Ciao Padre Giuseppe, ti scrivo oggi per raccontarti della nostra vacanza in Toscana, a Dynamo Camp.

Siamo arrivati e siamo stati accolti dallo staff del posto: volontari e educatori che, prima, ci hanno accompagnato nelle stanze a sistemare le valigie e, poi, a cena, ci hanno spiegato le regole. Una era la più importante: “divertirsi”! I bambini non vedevano l’ora di sentirselo dire.

Per loro ogni giorno era diverso e nuovo e ogni giorno li vedevi avventurarsi nel mondo dei giochi. Il primo giorno abbiamo fatto un “giro turistico” di quella piccola oasi mentre durante la settimana, divisi a gruppetti, abbiamo svolto tante altre attività interessanti e coinvolgenti anche per noi mamme: arrampicata, mobility dog, piscina, equitazione, circo, tiro con l’arco. Addirittura abbiamo aiutato un famoso scultore, Franco lo Svizzero, nel realizzare la sua scultura per Dynamo Camp!
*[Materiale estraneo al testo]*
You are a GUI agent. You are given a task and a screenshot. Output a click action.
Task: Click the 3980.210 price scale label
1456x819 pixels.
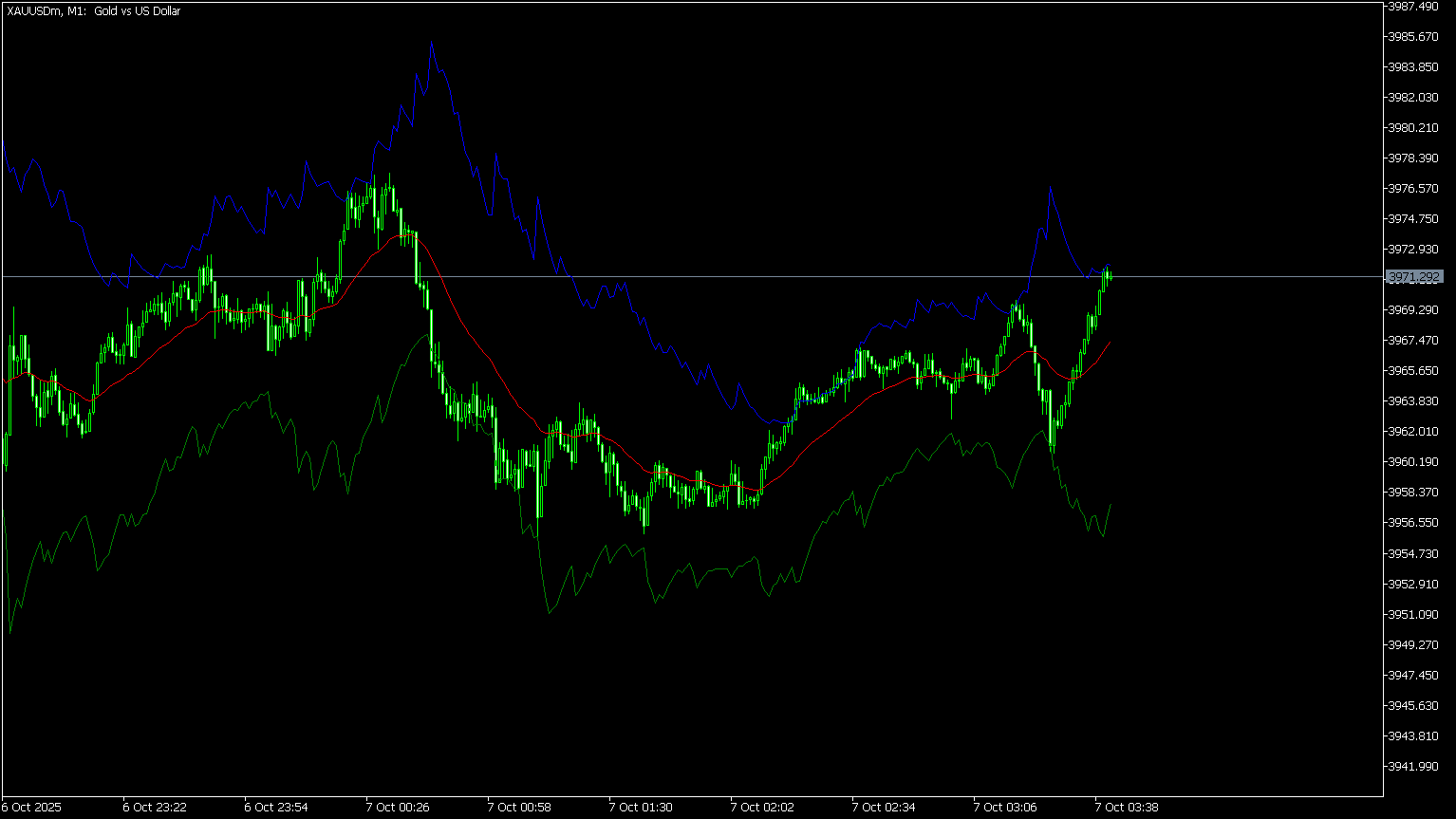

Credo che sia un’esperienza da provare almeno una volta nella vita. Ha fatto del bene sia alle mamme, che hanno potuto godersi un po’ di tempo per sé stesse, grazie all’aiuto, alla presenza e alla disponibilità del personale sia ai bambini che hanno staccato un po’ dalla routine e hanno avuto un po’ più di spazio per giocare e per sfogarsi in mezzo alla natura.

C’è stata molta libertà nei giorni a Dynamo Camp. E ciò mi ha fatto molto bene, gestendola al meglio nel rispetto degli altri e delle esigenze di mio figlio.

Vedere i bambini felici non ha prezzo, davvero.